Given text:
(The Center Square) – Stability for physicians and patients is sought through a North Carolina congressman’s proposal updating Medicare’s fee schedule for the first time since its establishment in 1992.
U.S. Rep. Dr. Greg Murphy, R-N.C., a practicing urologist, ran the bill in the 118th Congress and on Tuesday said he would try again. The Provider Reimbursement Stability Act, Murphy says, will help halt the shuttering of doctor’s offices across the country where the causes are increased medical costs and “persistent cuts” to their reimbursements.
“With expenses for providing care continuing to rise, declining payments are forcing many doctors into retirement, to stop seeing Medicare patients, or to sell out to consolidated hospital systems, private equity, or even insurance companies just to keep practicing,” Murphy said. “As a result, access to care in rural and underserved communities is drying up. In an era of a shortage of physicians, we cannot lose good doctors to these ever-increasing pressures. By updating the Medicare Physician Fee Schedule reimbursement policies, we can protect private practice and ensure access to affordable, high-quality care across the country for generations to come.”
North Carolina’s 100 counties are a roughly 80-20 split rural and urban. Nearly 70 of them are considered medical deserts due to the lack of primary-care providers.

Directions: Please continue the article about the Medicare fee schedule bill from where it stops.

Exercise data:
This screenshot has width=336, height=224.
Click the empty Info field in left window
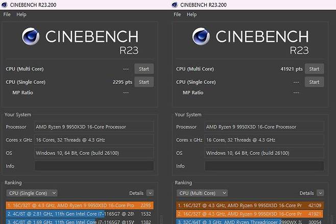click(94, 166)
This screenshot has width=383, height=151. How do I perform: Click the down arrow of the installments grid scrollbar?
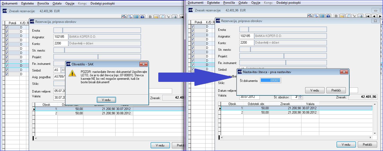point(375,133)
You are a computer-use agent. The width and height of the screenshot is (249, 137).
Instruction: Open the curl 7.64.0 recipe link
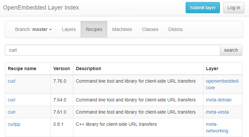(12, 100)

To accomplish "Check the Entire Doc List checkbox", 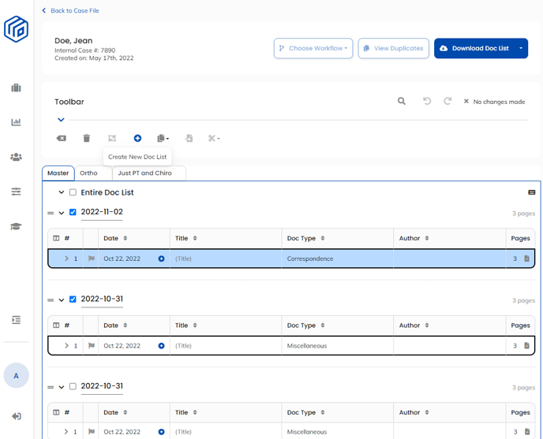I will pos(73,192).
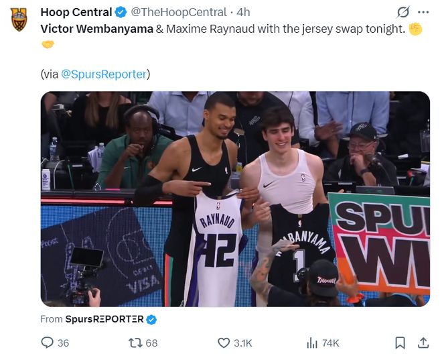Open the Hoop Central display name
The image size is (442, 358).
(x=77, y=12)
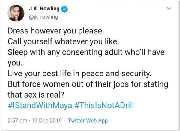The image size is (180, 131).
Task: Click the 19 Dec 2019 date
Action: [x=47, y=121]
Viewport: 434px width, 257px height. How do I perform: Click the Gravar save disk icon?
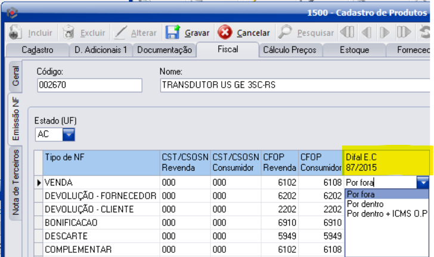click(173, 33)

Written answer:
If passed, the legislation would:
• Increases the budget neutrality threshold from $20 million to $54.3 million and indexes the threshold to the cumulative percentage increase in the MEI every five years.
• Provides for budget neutrality corrections related to the estimated utilization of codes.
• Provides updates to direct costs used to calculate practice expense relative value units not less often than every 5 years.
• Limits year-to-year variance in the conversion factor by 2.5%.
The American Medical Association is on board with the proposal.
“Economic forecasting is a dicey proposition,” said Dr. Bobby Mukkamala, president of the American Medical Association. “So, when CMS makes a forecast for the initial utilization of a new Medicare service, sometimes that forecast turns out to be inaccurate once claims data become available. There’s no reason that patients and physicians should have to bear the brunt of that miscalculation.
“This bill allows for a recalibration so that unnecessary cuts can be avoided. That’s good budgeting and good medicine.”